If someone were to say to you: “You are not a good friend,” you would instantly list off a number of reasons why that person is wrong. How could they be right if, just this week, you surprised your co-worker with a get-well card, called your mom for her birthday, and talked with your best friend for hours after her boyfriend broke up with her? All those reasons are proof positive that you are a thoughtful friend.
And yet when we tell ourselves we are not good at something, we believe it. We rarely argue with our own thoughts. We just listen and nod. The little voice in our heads can sometimes be hurtful, pessimistic, and down-right mean, and we just sit back and take it. Believing what it says creates self-doubt and insecurity, which affects everything we do in life. The worst part is that often times we are not even aware of our negative beliefs. We are so used to the chatter, we don’t even notice. We simply experience the effects including anxiety, anger, and depression, and feelings of discouragement and hopelessness, to name a few.
When was the last time you stopped to pay attention to what you really think about yourself and your potential? How often is it negative? Take a listen, it might surprise you!
The next time you become aware of “negative talk” inside your head that doesn‘t seem fair, try the following steps:
1) Identify the negative thought. Listen to your inner dialogue and write down what it is saying. It could be a simple one-liner. Some examples are: “I am never going to be in good shape;” “I am so bad at relationships and no one wants to date me;” and “I will never get a new job.”
2) Give evidence to prove this thought is true. Let’s take the first negative thought from above: “I am never going to be in good shape.” Evidence could include: I am trying to get in shape but my workouts don’t seem to get any easier. I still find it hard to run a mile on the treadmill. I am sore after lifting weights. Put all the evidence down on paper.

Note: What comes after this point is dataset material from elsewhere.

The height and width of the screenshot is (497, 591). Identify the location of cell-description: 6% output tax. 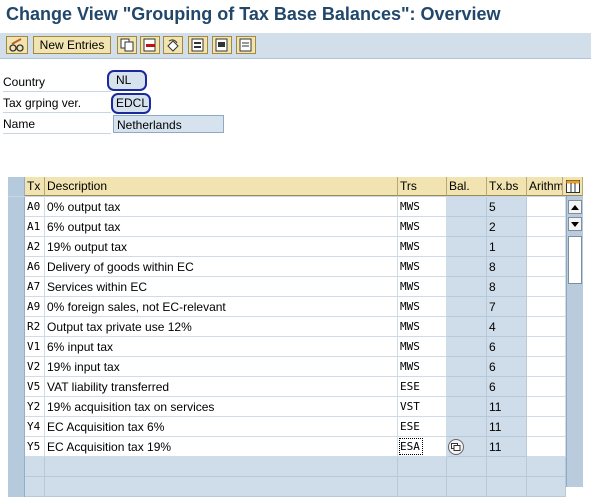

3) List the ramifications if this thought is true. If the statement “I am never going to be in good shape” is true, that means I am always going to be out of breath when I get on the treadmill. Climbing stairs at the office will continue to be exhausting for the rest of my life. I can never improve my level of physical fitness no matter how hard I workout at the gym. I am such a loser because I just can’t seem to stick to my workout plan or even show up at the gym twice a week.
4) Argue with yourself. Dispute the thought. Write down a list of reasons why this is not true. For instance, other people who go to the gym regularly do get in better shape. I was once in better shape when I exercised three times a week. Just by going to the gym once a week, I can already feel a difference climbing the stairs at work, even though I still get tired. That means I am making some progress and improving my level of fitness.

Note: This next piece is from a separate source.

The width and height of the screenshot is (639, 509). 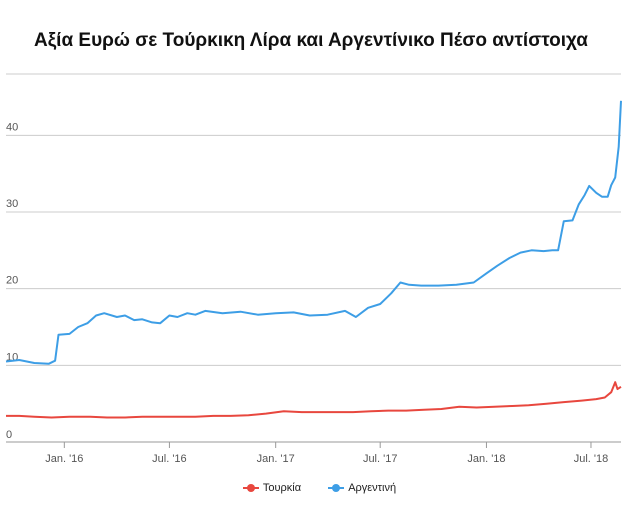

5) Ask yourself if you want to believe that thought anymore. What value does it hold in your life? What do you get out of believing that thought? What could you achieve in life if you didn’t believe that thought? “I am never going to be in good shape” does not help motivate anyone to workout. The thought provides no positive value to your life. Choosing not to believe it opens up the possibility that you could actually get in shape.
Arguing with ourselves can be a great tool to help us change the way we see the world. Once we knock down these negative, limiting thoughts, we get out of our own way and start seeing that achieving anything really is possible.